Work required: Transcribe, word for word and without additions, each line below from the one containing "Léenos (319, 76)" through the one containing "PS3 (1340, 98)", both ends included.

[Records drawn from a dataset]
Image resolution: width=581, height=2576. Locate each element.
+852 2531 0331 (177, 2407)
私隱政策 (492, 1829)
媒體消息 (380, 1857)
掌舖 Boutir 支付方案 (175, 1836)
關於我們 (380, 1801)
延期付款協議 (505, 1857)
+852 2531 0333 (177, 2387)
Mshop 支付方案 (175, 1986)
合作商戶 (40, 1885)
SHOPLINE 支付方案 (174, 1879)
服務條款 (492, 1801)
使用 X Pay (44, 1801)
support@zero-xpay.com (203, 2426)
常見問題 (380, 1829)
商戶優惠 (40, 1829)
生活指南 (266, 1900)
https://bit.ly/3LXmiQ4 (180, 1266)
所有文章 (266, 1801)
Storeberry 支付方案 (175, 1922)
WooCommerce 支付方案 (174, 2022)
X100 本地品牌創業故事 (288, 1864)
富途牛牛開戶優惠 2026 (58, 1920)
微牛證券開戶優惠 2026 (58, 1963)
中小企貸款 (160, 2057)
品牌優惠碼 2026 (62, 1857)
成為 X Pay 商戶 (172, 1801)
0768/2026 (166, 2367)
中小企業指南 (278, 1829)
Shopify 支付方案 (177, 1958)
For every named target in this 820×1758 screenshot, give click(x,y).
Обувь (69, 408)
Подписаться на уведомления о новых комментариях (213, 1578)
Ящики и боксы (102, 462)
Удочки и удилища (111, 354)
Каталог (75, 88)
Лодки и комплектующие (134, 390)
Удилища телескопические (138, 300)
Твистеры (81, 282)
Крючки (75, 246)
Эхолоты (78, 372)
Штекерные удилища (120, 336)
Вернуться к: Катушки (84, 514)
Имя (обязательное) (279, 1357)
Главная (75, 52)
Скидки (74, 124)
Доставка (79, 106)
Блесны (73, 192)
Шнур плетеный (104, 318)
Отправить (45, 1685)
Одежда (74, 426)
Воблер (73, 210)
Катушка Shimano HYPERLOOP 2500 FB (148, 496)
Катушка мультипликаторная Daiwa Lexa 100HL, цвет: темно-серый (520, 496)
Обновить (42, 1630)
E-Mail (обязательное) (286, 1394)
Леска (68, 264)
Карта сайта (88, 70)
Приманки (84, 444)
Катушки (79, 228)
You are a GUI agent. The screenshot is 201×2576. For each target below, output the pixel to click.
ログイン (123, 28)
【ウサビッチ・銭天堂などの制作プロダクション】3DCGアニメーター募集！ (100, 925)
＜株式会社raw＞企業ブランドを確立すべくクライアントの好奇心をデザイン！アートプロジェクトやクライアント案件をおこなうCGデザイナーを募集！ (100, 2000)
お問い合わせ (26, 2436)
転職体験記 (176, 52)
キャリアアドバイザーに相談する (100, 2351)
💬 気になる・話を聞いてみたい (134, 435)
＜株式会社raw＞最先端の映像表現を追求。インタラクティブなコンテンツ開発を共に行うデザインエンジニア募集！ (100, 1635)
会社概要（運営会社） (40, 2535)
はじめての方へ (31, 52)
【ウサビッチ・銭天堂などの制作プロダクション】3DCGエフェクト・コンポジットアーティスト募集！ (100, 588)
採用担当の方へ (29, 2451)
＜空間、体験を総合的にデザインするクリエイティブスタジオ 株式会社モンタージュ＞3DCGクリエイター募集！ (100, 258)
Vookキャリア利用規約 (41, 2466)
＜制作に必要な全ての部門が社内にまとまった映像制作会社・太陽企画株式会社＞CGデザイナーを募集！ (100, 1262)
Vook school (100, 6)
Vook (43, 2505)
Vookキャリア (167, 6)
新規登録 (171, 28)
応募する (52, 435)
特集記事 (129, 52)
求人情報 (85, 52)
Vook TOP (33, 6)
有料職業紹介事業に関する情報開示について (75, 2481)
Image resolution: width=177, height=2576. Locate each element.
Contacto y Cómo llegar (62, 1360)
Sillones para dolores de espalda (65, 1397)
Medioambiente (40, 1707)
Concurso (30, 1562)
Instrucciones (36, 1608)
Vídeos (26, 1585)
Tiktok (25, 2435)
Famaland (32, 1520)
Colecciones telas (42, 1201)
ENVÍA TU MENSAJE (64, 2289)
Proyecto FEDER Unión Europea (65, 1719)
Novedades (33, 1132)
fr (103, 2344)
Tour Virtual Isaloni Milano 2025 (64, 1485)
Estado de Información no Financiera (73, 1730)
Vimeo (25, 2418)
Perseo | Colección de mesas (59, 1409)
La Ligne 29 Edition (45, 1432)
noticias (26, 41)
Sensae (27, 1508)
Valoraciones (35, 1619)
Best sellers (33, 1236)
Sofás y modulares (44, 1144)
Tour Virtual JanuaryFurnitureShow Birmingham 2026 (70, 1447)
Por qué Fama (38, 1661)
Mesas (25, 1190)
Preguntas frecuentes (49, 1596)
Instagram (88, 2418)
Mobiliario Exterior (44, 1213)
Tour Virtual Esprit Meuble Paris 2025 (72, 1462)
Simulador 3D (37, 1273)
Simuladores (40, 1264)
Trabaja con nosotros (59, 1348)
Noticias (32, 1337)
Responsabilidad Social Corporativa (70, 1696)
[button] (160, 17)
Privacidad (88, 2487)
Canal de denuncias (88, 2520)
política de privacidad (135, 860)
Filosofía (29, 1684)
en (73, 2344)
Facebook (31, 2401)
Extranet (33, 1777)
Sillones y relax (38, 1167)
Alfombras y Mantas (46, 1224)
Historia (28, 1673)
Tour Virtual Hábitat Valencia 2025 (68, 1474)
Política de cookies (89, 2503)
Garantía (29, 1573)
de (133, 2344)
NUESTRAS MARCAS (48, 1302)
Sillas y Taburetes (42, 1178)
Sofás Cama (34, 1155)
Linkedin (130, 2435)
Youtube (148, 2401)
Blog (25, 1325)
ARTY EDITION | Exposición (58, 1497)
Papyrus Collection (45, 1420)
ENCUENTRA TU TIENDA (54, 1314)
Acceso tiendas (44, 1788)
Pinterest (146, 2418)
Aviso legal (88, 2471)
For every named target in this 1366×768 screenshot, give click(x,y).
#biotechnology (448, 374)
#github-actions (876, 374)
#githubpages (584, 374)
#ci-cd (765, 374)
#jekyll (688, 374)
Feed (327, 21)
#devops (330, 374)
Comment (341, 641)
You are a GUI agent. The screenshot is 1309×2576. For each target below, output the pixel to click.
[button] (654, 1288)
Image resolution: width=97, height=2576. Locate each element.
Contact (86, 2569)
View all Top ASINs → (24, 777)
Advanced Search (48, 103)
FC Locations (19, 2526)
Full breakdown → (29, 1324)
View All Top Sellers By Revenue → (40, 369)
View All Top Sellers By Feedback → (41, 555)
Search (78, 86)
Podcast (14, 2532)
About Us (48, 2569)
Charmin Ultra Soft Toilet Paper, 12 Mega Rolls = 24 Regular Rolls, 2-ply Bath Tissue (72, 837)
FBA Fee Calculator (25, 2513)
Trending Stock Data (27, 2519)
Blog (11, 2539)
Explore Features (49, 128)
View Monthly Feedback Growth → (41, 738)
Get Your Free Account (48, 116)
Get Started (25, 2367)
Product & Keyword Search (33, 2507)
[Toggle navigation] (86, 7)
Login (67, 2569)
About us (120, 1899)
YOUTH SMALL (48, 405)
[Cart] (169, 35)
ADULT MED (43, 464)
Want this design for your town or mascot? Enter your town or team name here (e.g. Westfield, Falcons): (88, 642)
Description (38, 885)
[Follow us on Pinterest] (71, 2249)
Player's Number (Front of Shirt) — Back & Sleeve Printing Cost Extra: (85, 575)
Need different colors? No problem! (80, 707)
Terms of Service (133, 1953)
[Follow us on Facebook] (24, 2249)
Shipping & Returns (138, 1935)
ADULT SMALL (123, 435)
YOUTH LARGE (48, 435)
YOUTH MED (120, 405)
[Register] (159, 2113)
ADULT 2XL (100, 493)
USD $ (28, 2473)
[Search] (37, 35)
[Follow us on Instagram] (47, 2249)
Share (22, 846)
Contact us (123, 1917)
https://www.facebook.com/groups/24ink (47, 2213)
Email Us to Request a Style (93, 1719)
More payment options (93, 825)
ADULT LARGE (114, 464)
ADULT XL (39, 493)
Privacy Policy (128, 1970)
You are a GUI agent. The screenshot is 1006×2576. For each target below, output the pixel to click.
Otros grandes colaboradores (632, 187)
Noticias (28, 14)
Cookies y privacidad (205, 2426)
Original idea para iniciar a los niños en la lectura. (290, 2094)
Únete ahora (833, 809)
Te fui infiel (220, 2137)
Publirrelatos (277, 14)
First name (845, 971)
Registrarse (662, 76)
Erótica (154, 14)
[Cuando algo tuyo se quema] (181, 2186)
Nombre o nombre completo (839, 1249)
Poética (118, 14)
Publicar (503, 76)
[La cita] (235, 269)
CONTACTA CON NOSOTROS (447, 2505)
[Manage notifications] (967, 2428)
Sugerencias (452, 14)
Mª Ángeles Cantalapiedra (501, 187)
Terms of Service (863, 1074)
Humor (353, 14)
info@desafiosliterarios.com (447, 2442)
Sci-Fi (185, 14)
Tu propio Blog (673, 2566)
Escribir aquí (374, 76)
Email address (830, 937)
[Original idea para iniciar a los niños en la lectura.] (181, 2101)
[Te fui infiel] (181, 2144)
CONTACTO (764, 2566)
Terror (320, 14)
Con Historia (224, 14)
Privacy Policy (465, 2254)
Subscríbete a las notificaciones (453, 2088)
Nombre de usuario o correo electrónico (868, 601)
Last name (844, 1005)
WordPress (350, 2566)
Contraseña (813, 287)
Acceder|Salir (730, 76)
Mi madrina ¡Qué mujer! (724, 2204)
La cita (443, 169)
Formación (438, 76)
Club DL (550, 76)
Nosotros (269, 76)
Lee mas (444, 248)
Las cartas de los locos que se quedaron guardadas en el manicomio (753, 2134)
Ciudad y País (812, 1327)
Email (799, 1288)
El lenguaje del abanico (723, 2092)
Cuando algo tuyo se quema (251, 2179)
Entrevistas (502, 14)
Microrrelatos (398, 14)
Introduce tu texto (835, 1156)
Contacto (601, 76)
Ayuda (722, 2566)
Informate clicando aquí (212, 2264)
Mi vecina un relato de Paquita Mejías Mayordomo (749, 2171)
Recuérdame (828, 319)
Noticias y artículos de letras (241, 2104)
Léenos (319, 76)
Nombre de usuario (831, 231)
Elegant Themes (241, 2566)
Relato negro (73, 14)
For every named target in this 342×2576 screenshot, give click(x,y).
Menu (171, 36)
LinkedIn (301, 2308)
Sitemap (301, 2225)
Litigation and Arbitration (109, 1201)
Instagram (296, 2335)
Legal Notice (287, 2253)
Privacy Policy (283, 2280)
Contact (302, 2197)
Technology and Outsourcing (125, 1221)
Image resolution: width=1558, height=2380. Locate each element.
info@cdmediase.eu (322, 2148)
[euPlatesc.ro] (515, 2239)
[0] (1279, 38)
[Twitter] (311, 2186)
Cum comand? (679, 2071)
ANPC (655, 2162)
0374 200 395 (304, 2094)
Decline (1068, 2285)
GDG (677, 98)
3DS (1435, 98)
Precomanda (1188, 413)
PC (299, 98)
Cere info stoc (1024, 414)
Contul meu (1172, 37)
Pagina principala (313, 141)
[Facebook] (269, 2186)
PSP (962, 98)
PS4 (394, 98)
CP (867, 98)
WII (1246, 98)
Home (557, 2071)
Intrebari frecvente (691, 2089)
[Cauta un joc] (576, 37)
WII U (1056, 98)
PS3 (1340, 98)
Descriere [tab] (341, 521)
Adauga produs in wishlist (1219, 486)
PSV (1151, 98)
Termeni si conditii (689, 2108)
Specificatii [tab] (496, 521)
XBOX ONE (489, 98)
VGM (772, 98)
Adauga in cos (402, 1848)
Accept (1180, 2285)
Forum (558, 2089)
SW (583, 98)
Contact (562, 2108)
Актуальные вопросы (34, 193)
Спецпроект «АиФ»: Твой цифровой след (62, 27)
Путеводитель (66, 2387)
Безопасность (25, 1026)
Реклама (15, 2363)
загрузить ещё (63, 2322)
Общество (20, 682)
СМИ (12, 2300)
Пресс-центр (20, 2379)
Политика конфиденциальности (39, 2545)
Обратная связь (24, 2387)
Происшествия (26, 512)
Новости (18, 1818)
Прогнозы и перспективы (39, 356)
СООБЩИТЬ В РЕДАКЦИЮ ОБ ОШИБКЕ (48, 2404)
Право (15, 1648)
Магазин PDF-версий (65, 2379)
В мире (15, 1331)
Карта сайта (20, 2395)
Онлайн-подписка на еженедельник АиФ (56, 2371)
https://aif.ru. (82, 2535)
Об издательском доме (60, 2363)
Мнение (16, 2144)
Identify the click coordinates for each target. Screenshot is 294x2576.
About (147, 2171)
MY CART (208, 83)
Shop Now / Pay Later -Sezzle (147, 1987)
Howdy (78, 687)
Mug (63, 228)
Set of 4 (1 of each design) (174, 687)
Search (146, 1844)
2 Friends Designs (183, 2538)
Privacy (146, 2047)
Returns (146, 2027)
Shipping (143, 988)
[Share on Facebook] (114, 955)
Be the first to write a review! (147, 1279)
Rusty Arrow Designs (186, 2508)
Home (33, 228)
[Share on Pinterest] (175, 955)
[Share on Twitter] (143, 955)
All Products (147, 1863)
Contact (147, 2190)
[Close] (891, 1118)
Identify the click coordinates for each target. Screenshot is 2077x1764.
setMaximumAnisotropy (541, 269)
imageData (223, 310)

Solved exercise:
Léenos (319, 76)
Nombre de usuario (831, 231)
Elegant Themes (241, 2566)
Relato negro (73, 14)
For every named target in this 342×2576 screenshot, give click(x,y).
Menu (171, 36)
LinkedIn (301, 2308)
Sitemap (301, 2225)
Litigation and Arbitration (109, 1201)
Instagram (296, 2335)
Legal Notice (287, 2253)
Privacy Policy (283, 2280)
Contact (302, 2197)
Technology and Outsourcing (125, 1221)
Image resolution: width=1558, height=2380. Locate each element.
info@cdmediase.eu (322, 2148)
[euPlatesc.ro] (515, 2239)
[0] (1279, 38)
[Twitter] (311, 2186)
Cum comand? (679, 2071)
ANPC (655, 2162)
0374 200 395 (304, 2094)
Decline (1068, 2285)
GDG (677, 98)
3DS (1435, 98)
Precomanda (1188, 413)
PC (299, 98)
Cere info stoc (1024, 414)
Contul meu (1172, 37)
Pagina principala (313, 141)
[Facebook] (269, 2186)
PSP (962, 98)
PS4 (394, 98)
CP (867, 98)
WII (1246, 98)
Home (557, 2071)
Intrebari frecvente (691, 2089)
[Cauta un joc] (576, 37)
WII U (1056, 98)
PS3 (1340, 98)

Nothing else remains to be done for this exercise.